If Pseudo-nitzschia behaves like the diatom in the first panel by taking up lots of nitrate, would it still release ammonia or would it further process the nitrogen into DA? I designed a series of experiments to 1) determine if Pseudo-nitzschia behaves like a diatom or a flagellate under low temperature, high light conditions like in the Lomas and Glibert and the Lomas et al. studies and 2) see how these stressful conditions affect DA production, if at all. The results were interesting.
This graph shows nitrate concentrations in the growth media at the beginning of the experiment (0 min) and at the end of the experiment (180 min). The white bars represent nitrate in the flasks exposed to a rapid 100 fold increase in light. The grey bars represent nitrate in the flasks that did not experience any change in light. We can see that the nitrate was removed from the water in the high light flasks. The star indicates statistically significant difference between the white and grey bars.
This graph shows nitrite concentrations in the growth media at the beginning and end of the experiment (0 min, 30 min, 60 min and 180 min). We can see that nitrite is released into the water in the light exposed flasks while nitrite in the water does not change in the flasks with no change in light. Again, the star indicates a statistically significant difference in nitrite concentration between the white and grey bars. There is more nitrite in flasks exposed to high light.

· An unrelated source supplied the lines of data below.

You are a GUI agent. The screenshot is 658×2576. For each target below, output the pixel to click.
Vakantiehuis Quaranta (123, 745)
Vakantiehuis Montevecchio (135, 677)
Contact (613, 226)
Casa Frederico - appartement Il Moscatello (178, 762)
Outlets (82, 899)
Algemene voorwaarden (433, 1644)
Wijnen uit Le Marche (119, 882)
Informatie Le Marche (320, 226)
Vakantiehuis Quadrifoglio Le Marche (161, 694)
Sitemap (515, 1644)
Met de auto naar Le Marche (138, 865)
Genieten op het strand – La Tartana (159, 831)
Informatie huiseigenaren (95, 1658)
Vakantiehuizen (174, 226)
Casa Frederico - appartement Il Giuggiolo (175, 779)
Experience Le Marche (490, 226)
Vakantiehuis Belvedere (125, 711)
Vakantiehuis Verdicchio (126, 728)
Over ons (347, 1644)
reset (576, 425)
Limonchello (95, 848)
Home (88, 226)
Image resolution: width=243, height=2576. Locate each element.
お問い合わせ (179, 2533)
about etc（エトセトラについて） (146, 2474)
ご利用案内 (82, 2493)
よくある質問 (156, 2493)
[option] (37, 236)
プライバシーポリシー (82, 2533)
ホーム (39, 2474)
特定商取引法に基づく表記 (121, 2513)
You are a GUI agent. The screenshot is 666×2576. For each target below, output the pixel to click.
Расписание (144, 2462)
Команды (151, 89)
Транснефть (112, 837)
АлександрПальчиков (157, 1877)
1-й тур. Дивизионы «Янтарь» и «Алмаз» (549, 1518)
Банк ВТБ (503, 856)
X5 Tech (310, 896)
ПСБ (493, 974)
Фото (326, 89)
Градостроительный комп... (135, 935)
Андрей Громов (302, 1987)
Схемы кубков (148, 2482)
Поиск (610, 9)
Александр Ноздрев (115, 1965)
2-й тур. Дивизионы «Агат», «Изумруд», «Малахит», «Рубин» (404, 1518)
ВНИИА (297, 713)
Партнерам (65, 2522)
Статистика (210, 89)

This graph shows ammonium concentrations in the growth media at the beginning and end of the experiment. We can see that like nitrite, the ammonium concentrations are increasing in the high light flasks and not changing in the constant light flasks. This indicates a release of ammonium from the cells into the water.
So, this experiment has shown that Pseudo-nitzschia does take up nitrate and release nitrite and ammonium under low temperature/high light conditions similar to the diatoms in the Lomas and Glibert experiments. How does this affect DA production?
This graph shows total DA in the sample (DA in the cell and DA in the water in pg DA per cell). We can see that the flasks with constant light were producing DA while the flasks with high light were not! What is happening?
I suspect that the DA production in the constant light flasks represents normal production for the culture of Pseudo-nitzschia I used for this experiment instead of an increase or a stimulation of DA production caused by the experiment. The absence of this production in the high light flasks indicates DA production is being stopped or inhibited somehow. If our assumption that high nitrogen release in these flasks is due to an inability of the cell to consume energy by fixing carbon it is possible that the high light cells did not have the carbon skeletons available for the DA molecule. My results suggest that a rapid increase in light at low temperatures would reduce DA production.